Enterprises defending their networks can flip the equation on attackers by using active intrusion detection strategies to create situations where attackers overly reliant on these tools inadvertently expose themselves to detection and other complications, says John Ventura, practice manager for applied research at Optiv. It's a trap that even pen testers can fall into while running their tools, he says.
Ventura will this detail a more active approach to intrusion prevention - where defenders can use basic network software applications to look for threats and stop attacks - later this month in his Black Hat USA talk entitled "They're Coming for Your Tools: Exploiting Design Flaws for Active Intrusion Prevention."
The field of intrusion detection and prevention systems has been "relatively stagnant" for the past 15 to 20 years, Ventura says. Passive intrusion detection systems can be computationally intensive and their responses rarely go far.
"If your company is using intrusion detection and prevention systems, and dealing with those alerts responsibly, you are doing great relative to the rest of the industry," he notes.
Ventura at Black Hat will take hacking tools popular among attackers and pen testers such as Metasploit, and show how design flaws in those tools can be exploited for intrusion prevention.
"There are common hacking tools that a lot of people use, and if you target those tools, you can make it harder to break into computers," he explains.
Ventura plans to demonstrate methodologies for finding and disrupting common attacks; organizations can integrate these into their IDS/IPS products to make the software better.

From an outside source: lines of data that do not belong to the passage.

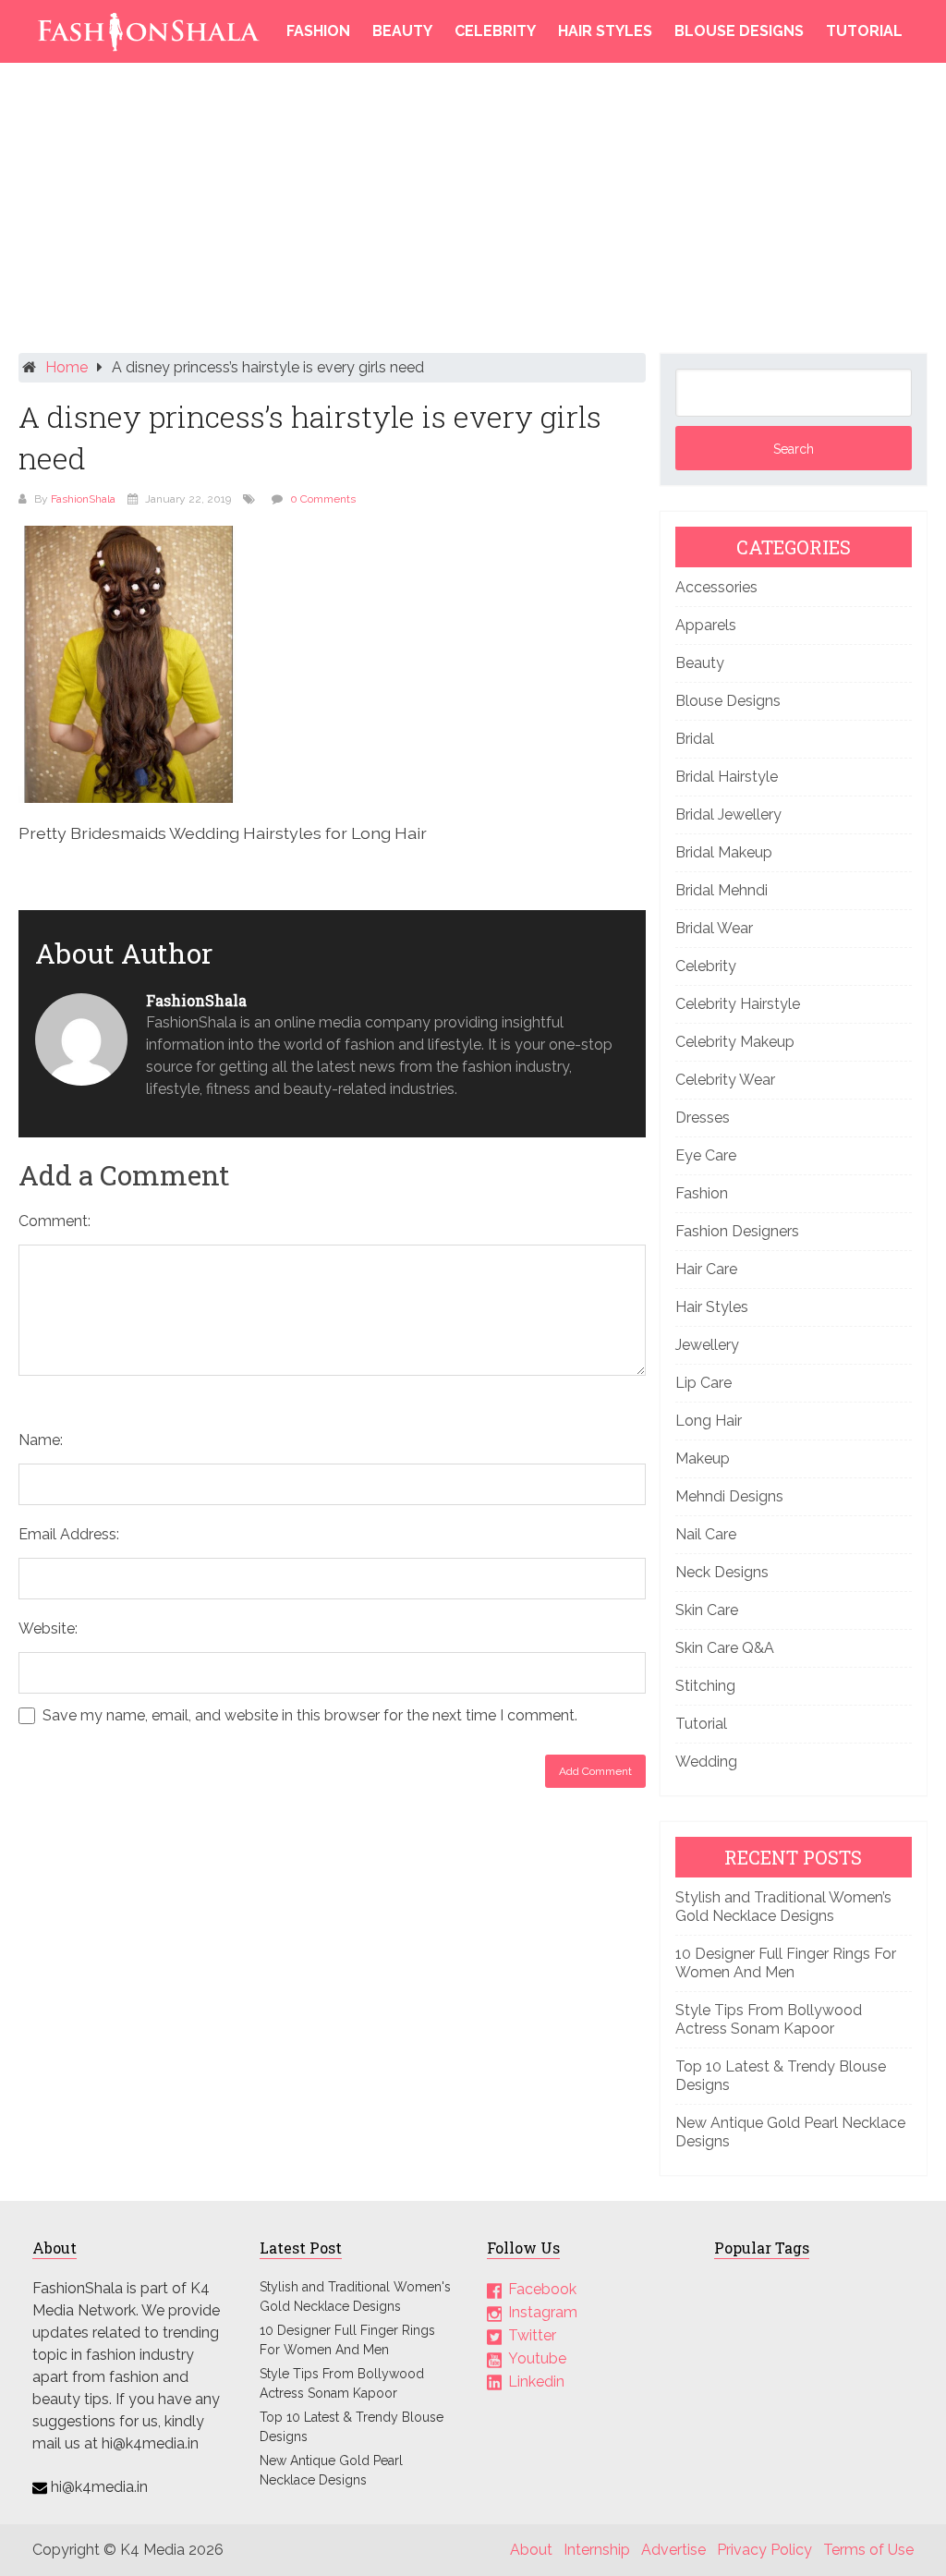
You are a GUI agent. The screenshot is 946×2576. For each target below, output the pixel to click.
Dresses (702, 1117)
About (531, 2549)
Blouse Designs (739, 31)
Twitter (532, 2335)
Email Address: (68, 1534)
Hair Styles (605, 31)
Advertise (673, 2549)
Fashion (318, 31)
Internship (597, 2549)
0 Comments (323, 498)
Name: (40, 1440)
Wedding (706, 1761)
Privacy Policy (764, 2549)
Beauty (402, 31)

Software written over the course of this research can be used on lightweight hardware to defend against real-world attacks. It's an effective swap for more expensive "magic box" solutions.
One of the examples he plans to discuss involves man-in-the-middle (MitM) attacks. The goal is to target the communications channel while it's being established, he says. The attacker introduces his or her software onto a compromised host, and that software initiates communication with the attacker's computer. The goal is to disrupt that "handshake," Ventura says. Attackers need to maintain control over the target machine once they break in, but it's hard to communicate during a MitM attack.
"It is really hard to get two computers to talk to each other in a secure fashion if they have never communicated before," Ventura continues. "Even with a head start, they'll still have vulnerabilities that pop up from time to time."
Though they have decades of experience, developers and researchers working on these problems still find themselves facing serious vulnerabilities in their tools, he notes.
Ventura will demonstrate IDS/IPS software that uses the Metasploit Framework's Meterpreter control channel to take control over a machine that has been compromised and breaks its communication channel, replacing it with one of the user's choosing. Traffic still goes to where you might expect it; however, the attacker has a broken TCP connection, so the person running the software has control over a machine that the initial attacker compromised, he explains.
The topic is relevant to both offensive and defensive security professionals. Blue team defenders can become more proactive by manipulating their network traffic to detect and complicate common attacks, targeting attackers, and exploiting vulnerabilities in their software.
Red teamers who break into computers need to understand how their tools work, says Ventura. Those who don't understand the functionality of their tools may heighten the risk for detection and exploitation.